A ilação de que há "caixas de segredos" no trabalho dos procuradores da República é falsa, assim como a alegação de que haveria milhares de documentos ocultos.

Não há na força-tarefa documentos secretos ou insindicáveis das Corregedorias.

Os documentos estão registrados nos sistemas eletrônicos da Justiça Federal ou do Ministério Público Federal e podem ser acessados em correições ordinárias e extraordinárias.

As investigações e processos são ainda avaliados pelas Corregedorias e pelo Poder Judiciário, pelos advogados de investigados e réus e pela sociedade.

3.

A extensão da base de dados só revela a amplitude do trabalho até hoje realizado na operação Lava Jato e a necessidade de uma estrutura compatível.

Ao longo de mais de setenta fases ostensivas e seis anos de investigação foi colhida grande quantidade de mídias de dados - como discos rígidos, smartphones e pendrives - sempre em estrita observância às formalidades legais, vinculada a procedimentos específicos devidamente instaurados.

Para que se tenha ideia, por vezes apenas um computador pessoal apreendido possui mais de 1 terabyte de informações.

4.

É falsa a suposição de que 38 mil pessoas foram escolhidas pela força-tarefa para serem investigadas, pois esse é o número de pessoas físicas e jurídicas mencionadas em Relatórios de Inteligência Financeira encaminhados pelo Conselho de Controle de Atividades Financeiras (COAF) ao Ministério Público Federal, a partir do exercício regular do seu trabalho de supervisão de atividades suspeitas de lavagem de dinheiro.

5.

Investigações de crimes graves que envolvem políticos e grandes empresários desagradam, por evidente, parcela influente de nossa sociedade, que lança mão de todos os meios para desacreditar o trabalho até então realizado com sucesso.

Nesse contexto, é essencial que as Instituições garantam a independência funcional dos membros do Ministério Público, conforme lhes foi assegurado pela Constituição de 1988.

Procuradoria Geral da República no Estado de São Paulo: A força-tarefa da operação Lava Jato (FTLJ-SP) no Ministério Público Federal (MPF) em São Paulo, sobre as declarações do senhor.

Procurador-Geral da República em live transmitida ontem, 28 de julho, na qual afirmou a falta de lisura na distribuição dos processos, vem a público divulgar a íntegra das informações prestadas em 27 de julho ao Conselho Nacional do Ministério Público (CNMP) sobre o assunto, em pedido de providências formulado por procurador da República.

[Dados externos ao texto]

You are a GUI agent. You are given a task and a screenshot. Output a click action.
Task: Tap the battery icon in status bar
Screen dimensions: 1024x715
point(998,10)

A distribuição dos processos é realizada nos estritos termos da portaria PGR nº 23/2020.

Segue exatamente os mesmos critérios adotados para qualquer feito que dê entrada na Procuradoria da República em São Paulo: verificação de processos correlatos, análise de conexão, continência, prevenção, sempre com a observância dos normativos internos da unidade, dos termos da portaria do Procurador-Geral da República e das disposições do Código de Processo Penal.

A Corregedoria-Geral do Ministério Público Federal realizou, no primeiro semestre de 2019, uma correição ordinária em todos os feitos judiciais e extrajudiciais da FTLJ-SP.

Em janeiro de 2020, realizou uma correição extraordinária nas 23 forças-tarefa existentes no MPF, incluindo a FTLJ-SP, que prestou à sra.

Corregedora-Geral do MPF todas as informações solicitadas.

Em ambas as correições, nenhuma irregularidade foi encontrada.